I am very grateful for all the briefings that we have received from all around on different aspects of the Bill. Once again, this House has provided a forum for an incredibly varied and passionate debate. It has incorporated the wisdom and experience of people from a great range of backgrounds and philosophies, and the passion with which each of those is held can be judged by the number of Members who have wanted to speak.

The Government claim to have consulted adequately, but our postbags reveal a wide unease about the effect of the Bill. Unfortunately, the purpose of the Bill can be read only as removing traditional Christian connotation from the concept of marriage in the law of the country. Some might regard that as a marvellous gesture towards multiculturalism, but the response of the noble Lord, Lord Singh of Wimbledon, yesterday and those of other faiths does not support that. Considering the way in which the Christian religion has inspired and shaped our culture and constitution, I would regard the Bill as a major departure introducing many pitfalls, some of which were outlined by the noble Lord, Lord Dear.

I feel that the confusion starts at the outset in that neither the Bill nor the statute law of England or Scotland defines marriage. We have relied on common law and the criteria and practice of the churches. The noble Lord, Lord Pannick, has outlined the way in which many of the parameters have changed, but up to this time marriage has not required a legal definition because there has been an historical consensus about its meaning. This Bill is a proposal to do away with the historical consensus and introduce a new meaning. This was laid out more eloquently than I could in the speech yesterday of the right reverend Prelate the Bishop of Exeter. It has also been voiced to me as a concern by the Scottish Law Society. If we have to go down this road, a Bill introducing a new concept of marriage should state clearly what its definitions and requirements are for any and all of the parties.

For me, another difficulty lies in the determination that there can be no difference between a heterosexual union and a homosexual union in law and that, once legislated for in statute, locks can be put in place that can ensure that the law will be able to treat the two categories differently. Surely that must be a target for constant challenge and can be considered as viable only in the short term.

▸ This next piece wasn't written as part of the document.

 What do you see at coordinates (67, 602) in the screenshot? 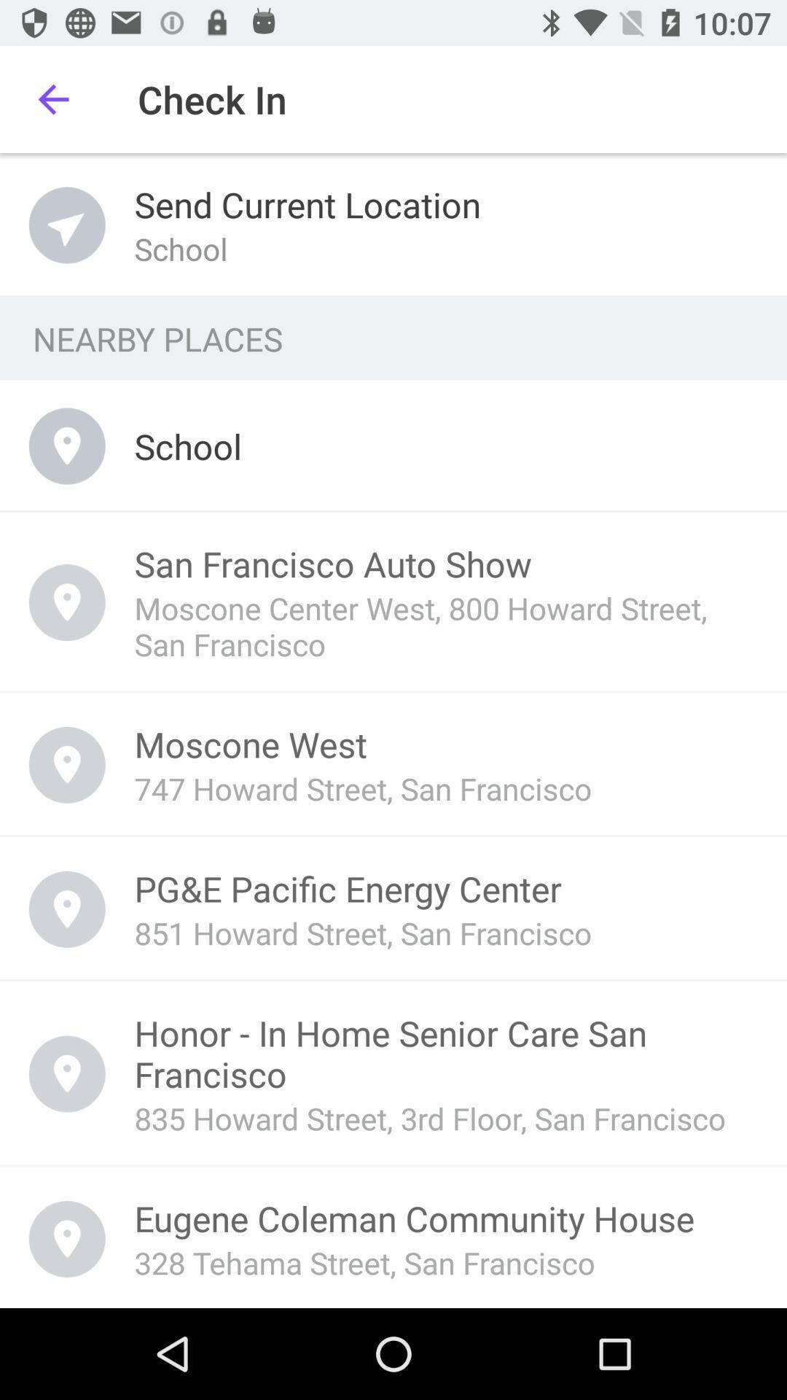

Like my noble friend Lord Waddington, I regard it as of some consequence that only nine years ago we went to great pains to pass a viable Civil Partnership Act and to ensure that those taking on a committed same-sex relationship should be able to benefit from the same civil recognition and tax arrangements as those in a conjugal union. He mentioned the official view of the then government spokesman that this contained all that was necessary to satisfy equality. As we have come to this Bill, I noticed that on 5 February the opposition spokesman in the other place re-emphasised that,

“civil partnerships are different”.

She went on to say:

“it is right that we now take the additional step of introducing equal marriage”.—[Official Report, Commons, 5/2/13; col. 134.]

If that was so firmly ruled out nine years ago, what reliance can we put on politicians and legal interpretations taking the same view on the differentiations and locks that they are so sure about today? Even the triple locks, such as they are, seem to be targeted to protect only religious officials, organisations and buildings.

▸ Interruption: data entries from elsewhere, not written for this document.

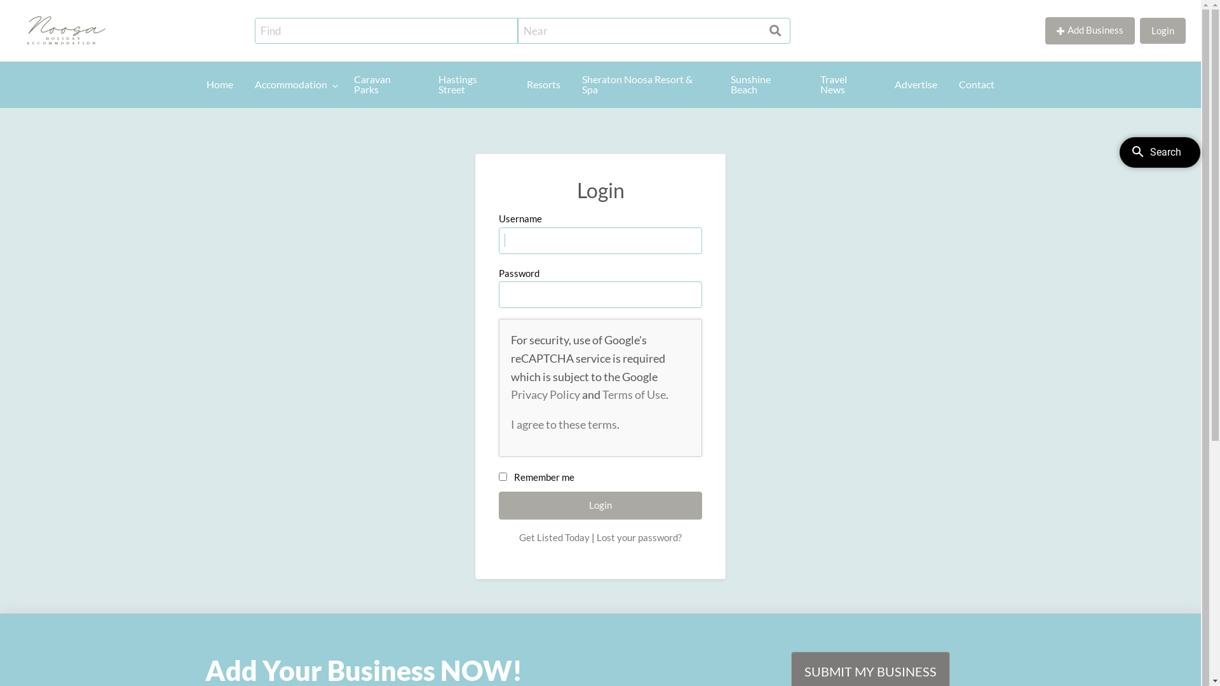 The image size is (1220, 686). Describe the element at coordinates (639, 537) in the screenshot. I see `'Lost your password?'` at that location.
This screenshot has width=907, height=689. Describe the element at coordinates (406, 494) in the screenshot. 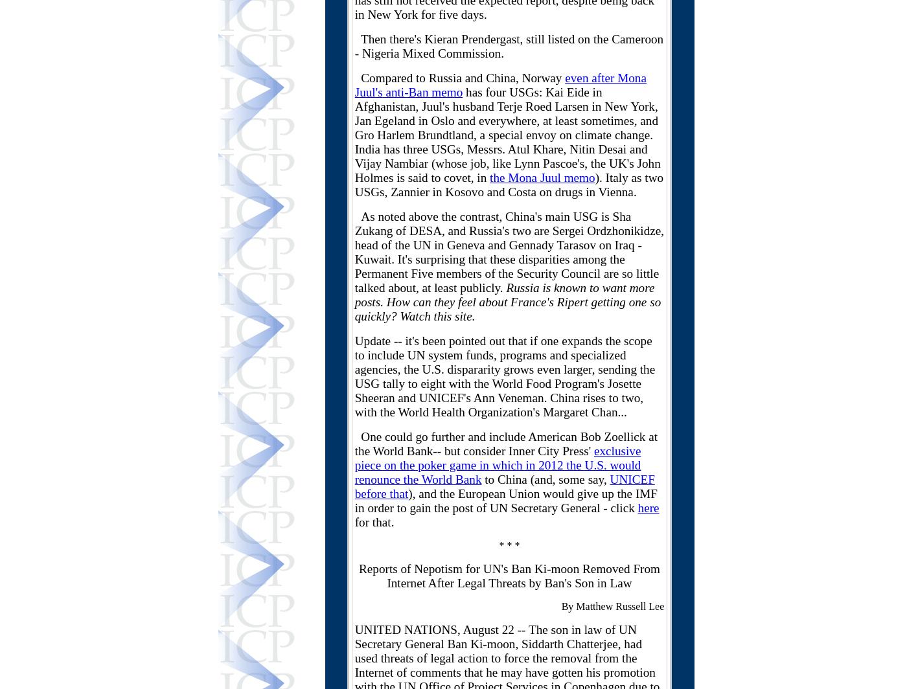

I see `'t'` at that location.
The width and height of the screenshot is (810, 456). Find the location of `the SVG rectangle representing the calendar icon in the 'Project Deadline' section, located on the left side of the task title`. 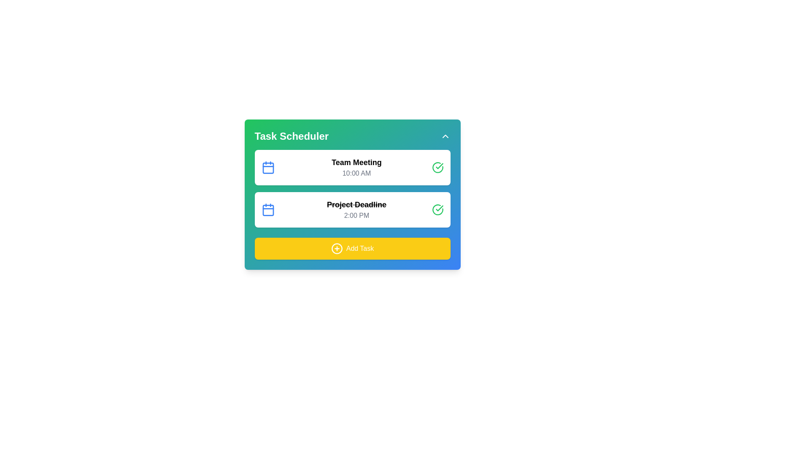

the SVG rectangle representing the calendar icon in the 'Project Deadline' section, located on the left side of the task title is located at coordinates (268, 210).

As my noble friend Lord Tebbit mentioned, one of the responses that we have received is from a part-time chaplain to a local police force in Strathclyde—not a post that would be protected by the proposed measures—who has already been dismissed because on his private blog he said he was in favour of traditional marriage. Have the Government considered what might be needed to protect religious individuals who merely want to exercise their own freedom of speech and freedom of religion by expressing their favour for one kind of marriage or another?

For these reasons, many who have spoken wish to ask the Government to think again, and to produce a Bill that more adequately addresses the needs of the country. If the noble Lord, Lord Dear, calls his Division, I will support him.